Perhaps of special interest to readers is the GAO analysis of waterless and low-water stimulation fluids.
GAO concludes that water-free hydraulic fracturing techniques are either unproven or are applicable to only specific geologic formations. However, strategies to use produced or flow-back water or brackish water have proven effective in reducing water use. These have the added benefit of cutting costs and reducing disposal volumes. However, there are some arid areas where water consumption for hydraulic fracturing stresses subsurface aquifers.
Thermoelectric plant cooling, which represents 38 percent of U.S. water withdrawals, seems like a logical topic for GAO to pair with hydraulic fracturing because natural gas combined cycle (NGCC), the most water-efficient fossil-fuel power generation technology, has blossomed with the growth in natural gas production from hydraulic fracturing.
In NGCC a gas turbine generates electricity and the waste heat is used to make steam to generate additional electricity via a steam turbine. The gas turbine does not require water for cooling but the steam generation portion often uses wet cooling. Natural gas (including hydraulic fracturing and NGCC) reduces water use in power generation by up to 60% relative to coal and nuclear plants (Scanlon, 2015).
Natural gas power generation is now about 50 percent above levels in 2003, and more than 80 percent of natural gas power generation comes from NGCC (Energy Information Administration, EIA).
Of course, wind and solar photovoltaic use little water, and energy efficiency technologies that cut energy consumption unsurprisingly save lots of water.
Reduced- or Waterless Stimulation Fluids
GAO investigated the use of gases in place of water—liquefied petroleum gas (LPG, propane or butane), nitrogen and CO2—as well as foams, and the technique of channel fracturing.
LPG, nitrogen and CO2 are used with water-sensitive shales and in under-pressured formations. Operators reported to GAO that initial tests of LPG-based fracturing in south Texas have shown a notable increase in production of oil and gas. The cost of LPG, the lack of long-term production data, and the safety risks in using a flammable gas have limited the use of this technology.

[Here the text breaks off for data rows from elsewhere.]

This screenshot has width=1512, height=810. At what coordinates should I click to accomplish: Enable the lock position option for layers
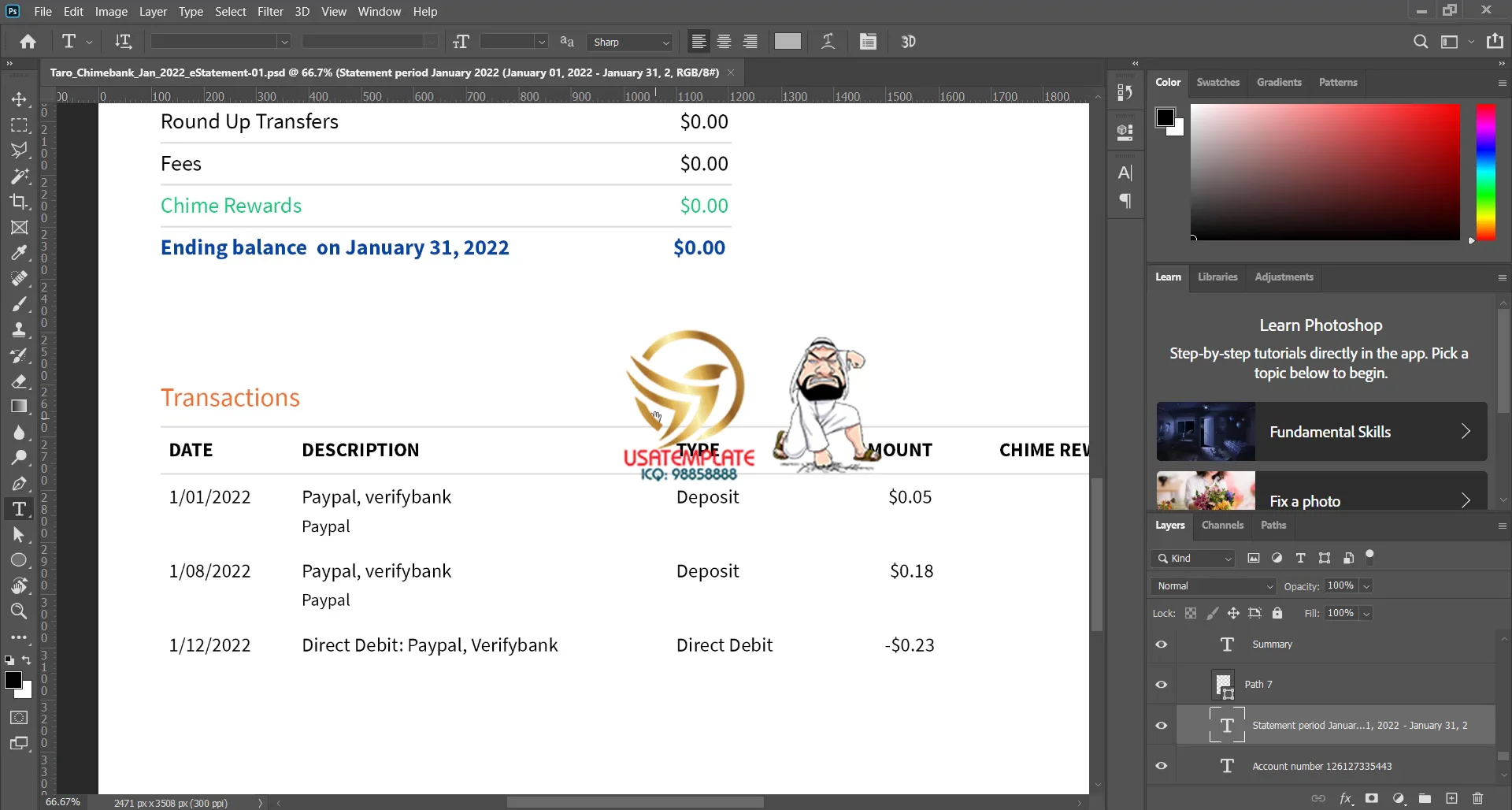[1234, 613]
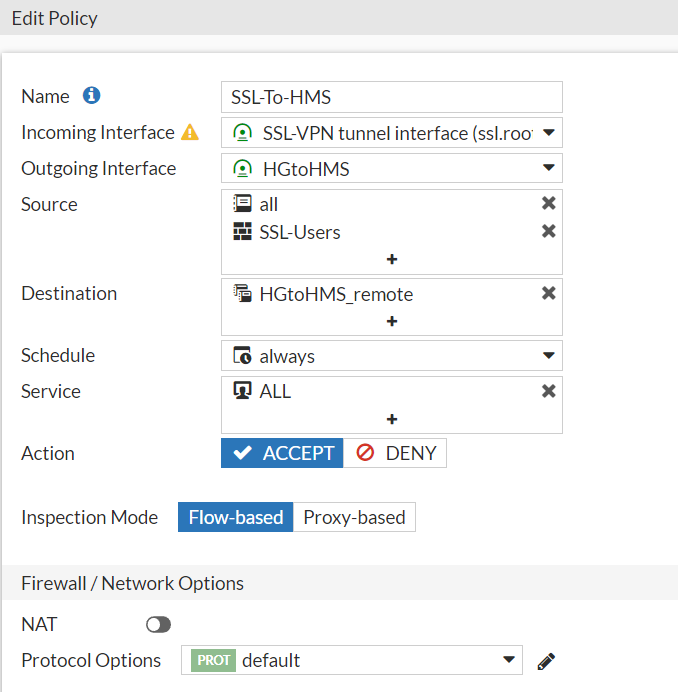The width and height of the screenshot is (678, 692).
Task: Click the pencil icon to edit Protocol Options
Action: tap(546, 661)
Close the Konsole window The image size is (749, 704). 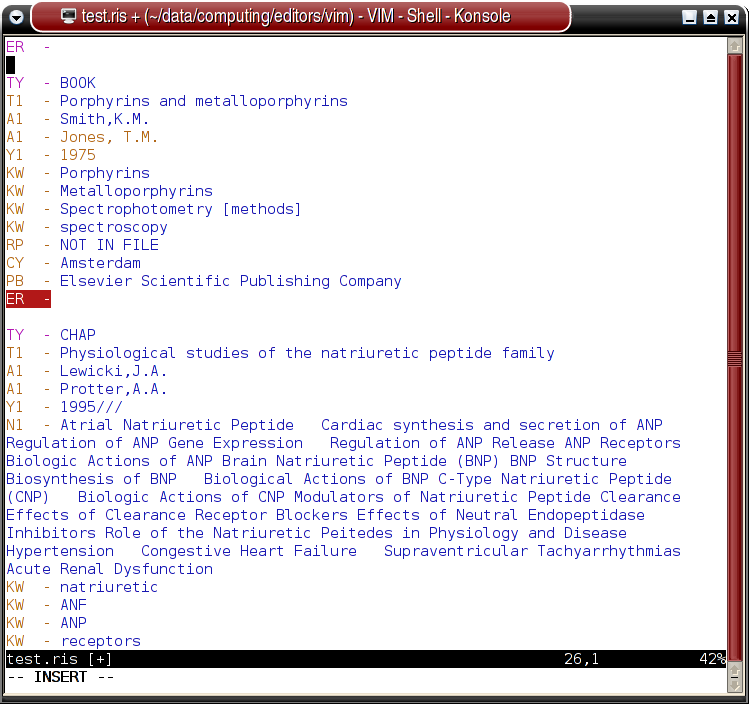[730, 17]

Foam-based fractures have generally been used in under pressured and water-sensitive formations. The foams are composed of water, a foaming agent, and nitrogen or CO2. The U.S. Department of Energy developed foam-based fracturing for use in low-pressure Devonian, Appalachian basin shales in the 1970s. However, it proved unsuccessful in higher-pressure formations, such as the Barnett, that were developed in the 1990s. GAO predicts that foam-fracturing technology is unlikely to expand except in low-pressure formations unless water consumption becomes a larger issue.

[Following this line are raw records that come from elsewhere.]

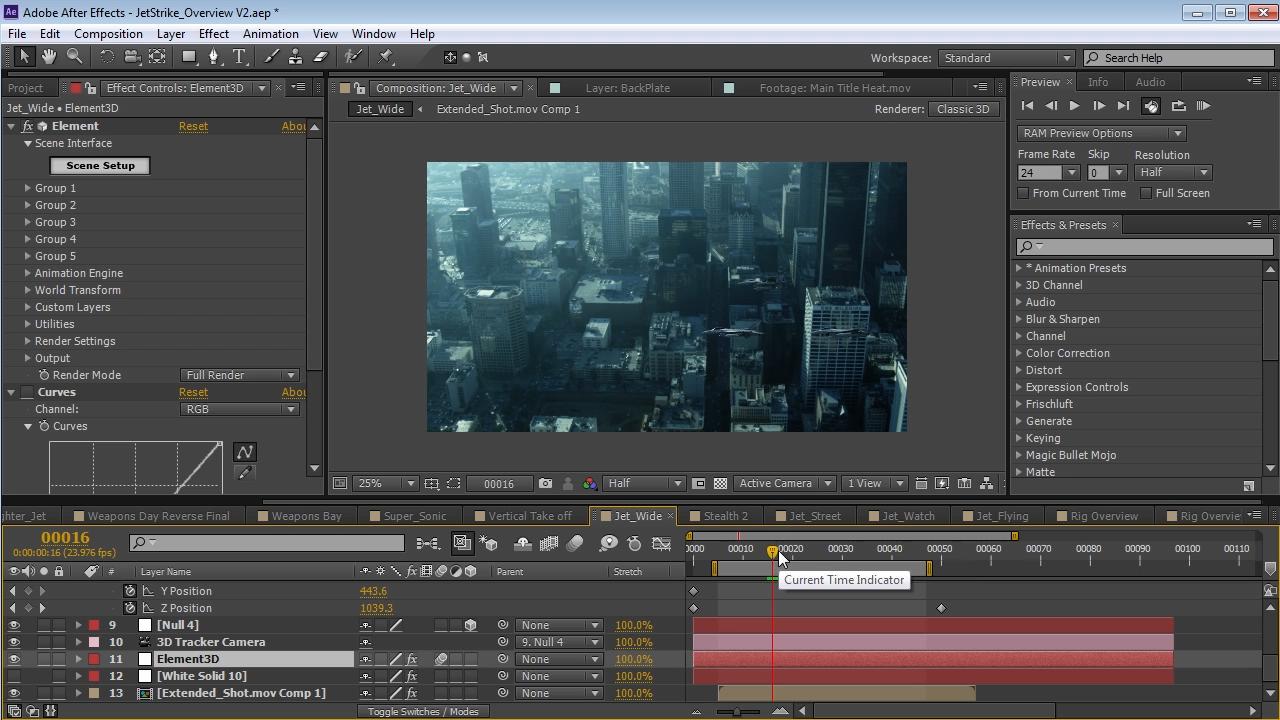
Task: Hide the Element3D layer with eye icon
Action: (x=14, y=659)
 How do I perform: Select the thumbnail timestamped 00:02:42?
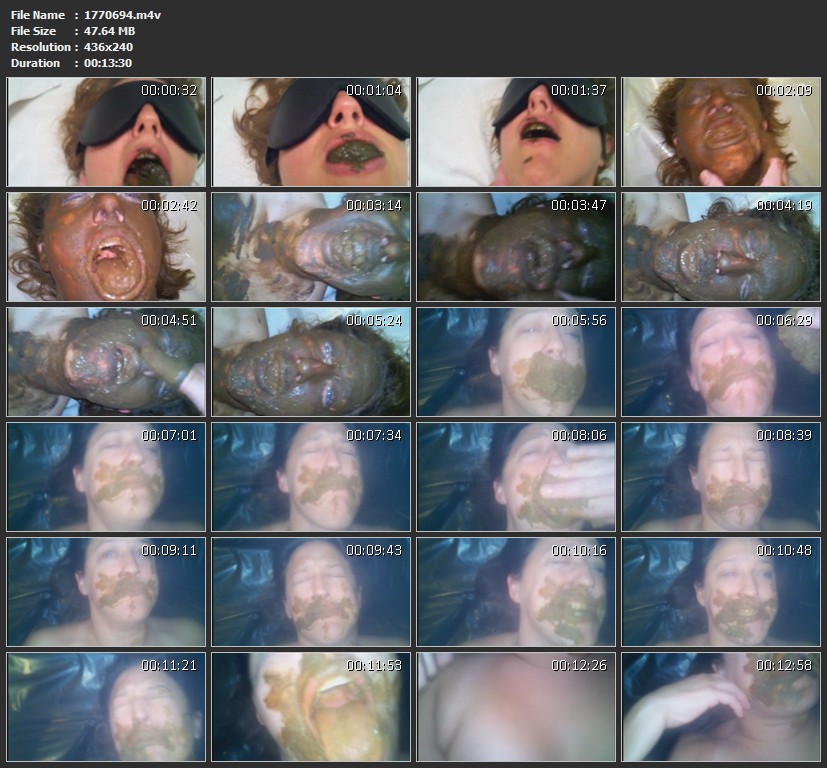pos(106,247)
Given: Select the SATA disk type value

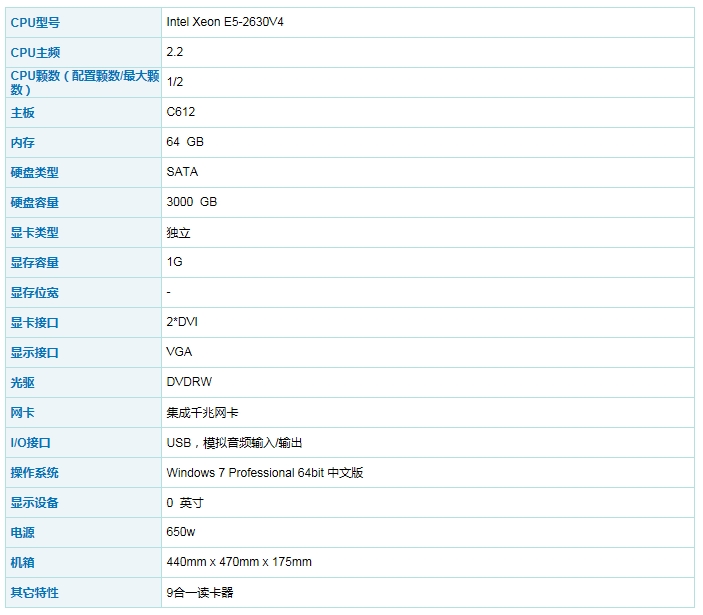Looking at the screenshot, I should [x=182, y=172].
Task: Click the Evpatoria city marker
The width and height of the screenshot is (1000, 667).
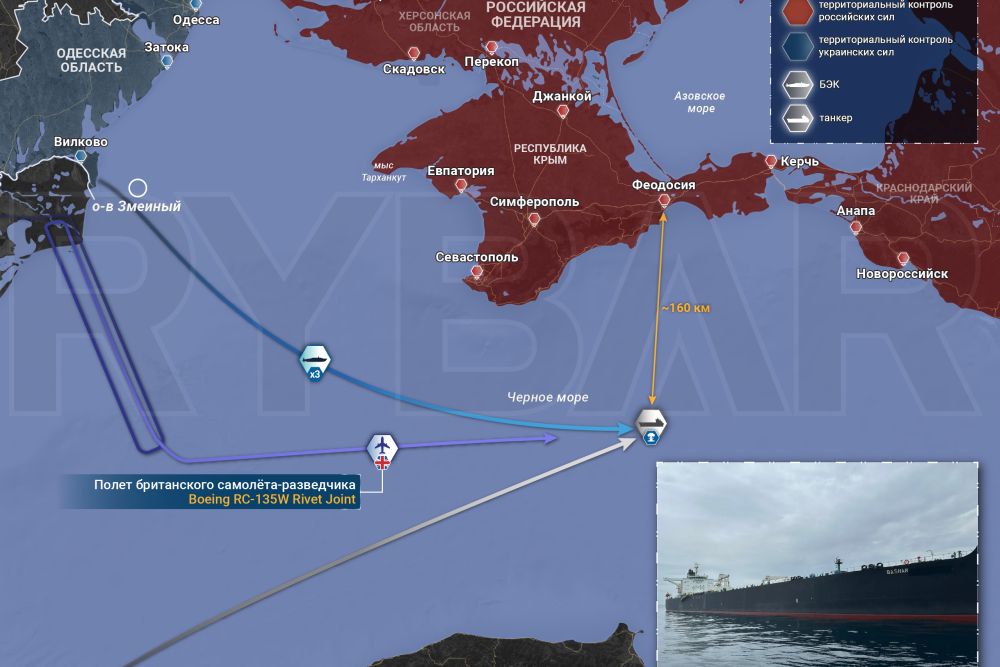Action: coord(461,186)
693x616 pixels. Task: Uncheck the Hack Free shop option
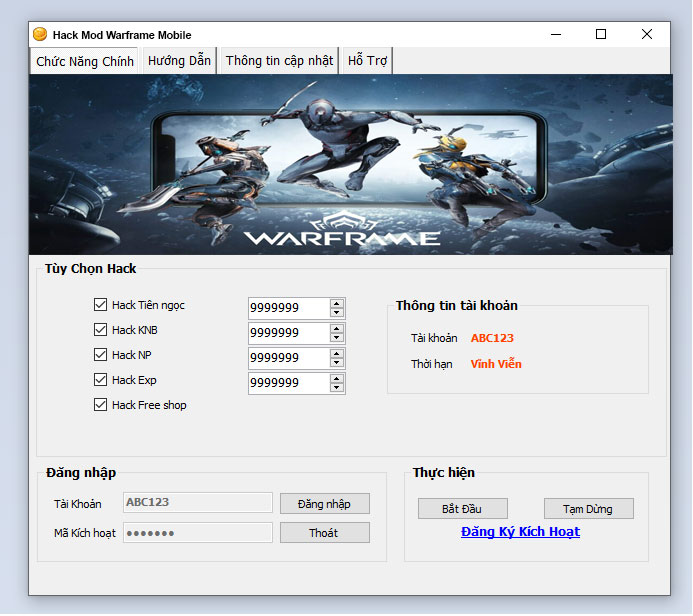100,405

Channel fracturing is an alternative formation stimulation technology to increase oil and gas production while reducing water consumption. The technique uses injection of proppant-laden fluid followed by injection of proppant-free gelled liquid. The technique creates open flow channels through proppant-filled fractures. Channel fractures have been shown to increase oil and gas production and reduce water and proppant consumption in Eagle Ford, Barnett and Marcellus wells (Altman et al. 2012). Analysts and operators reported to GAO that the technique has not been demonstrated in enough regions or over sufficient time to determine its full impact. GAO also reported that some operators consider channel fracturing as just one of many enhancements that are improving the efficiency of hydraulic fracturing.

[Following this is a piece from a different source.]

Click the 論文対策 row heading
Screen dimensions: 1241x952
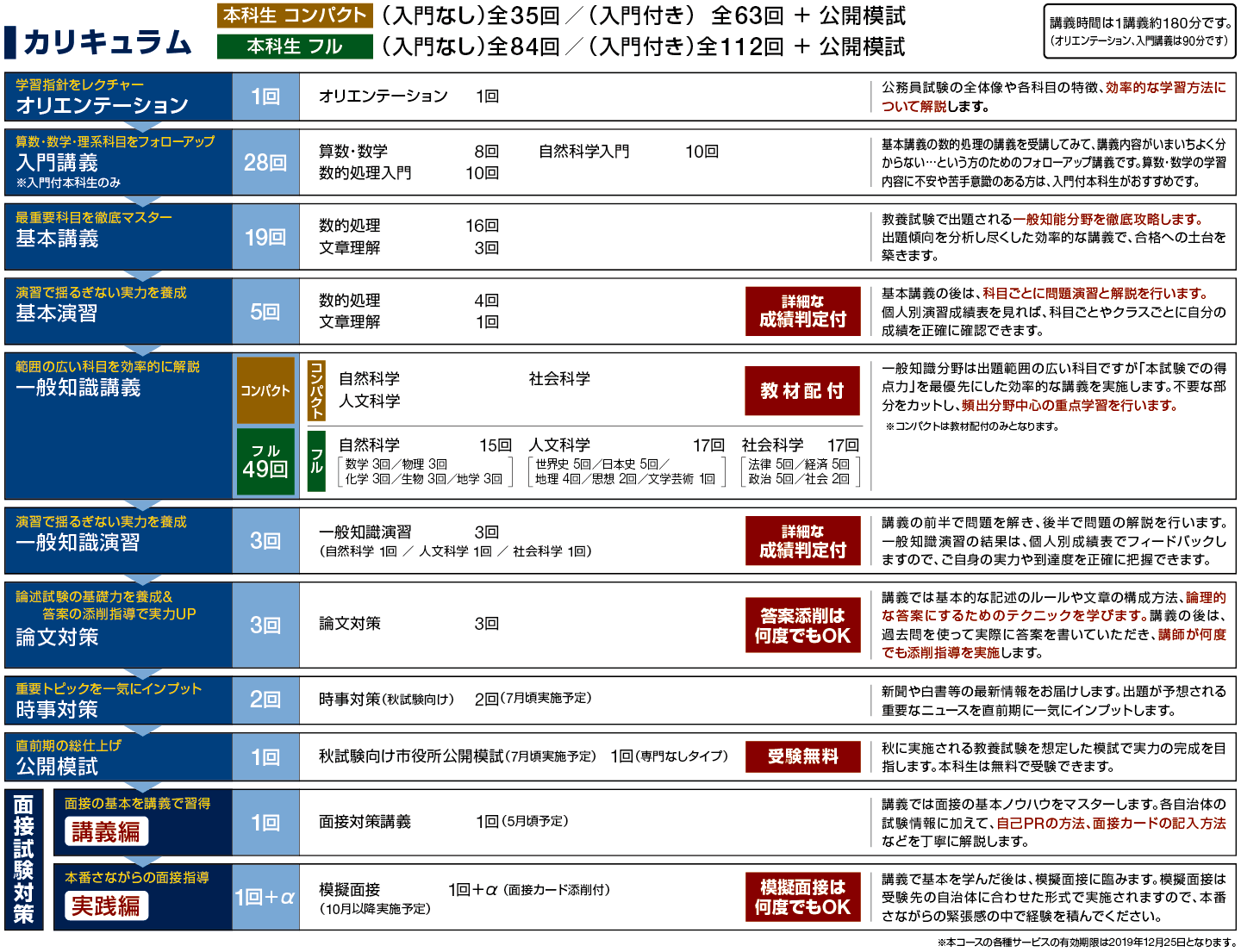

Water treatment, recycling and reuse are important to reducing costs, improving efficiency and reducing demand for fresh water. GAO reports studies that showed that ten percent of the operating costs of a Marcellus well go to water management and handling. GAO reports a Texas study that showed that freshwater use varied from 20 to 95 percent across different plays. The balance of water was recycled or brackish. Data on other basins show that essentially all water produced from the Marcellus formation and in the Piceance basin is reused.
Thermoelectric Plant Cooling
Coal-fired thermoelectric power plant cooling systems generally are either once-through or recycling systems using water to cool and condense the steam that is produced to drive turbines. Thermoelectric power plants in general and once-through cooling systems are more common in areas where water is plentiful.
Dry and hybrid cooling systems are used in areas of water scarcity, but the systems use more land and require additional fuel per unit of electricity produced. An additional problem is that these low-water systems cannot be retrofitted on existing plants. However, newer NGCC plants generally use dry cooling for the steam-generation part of the system.
The GAO report also describes a number of emerging cooling technologies that are not commercially proven but may be effective are reducing water consumption in the future.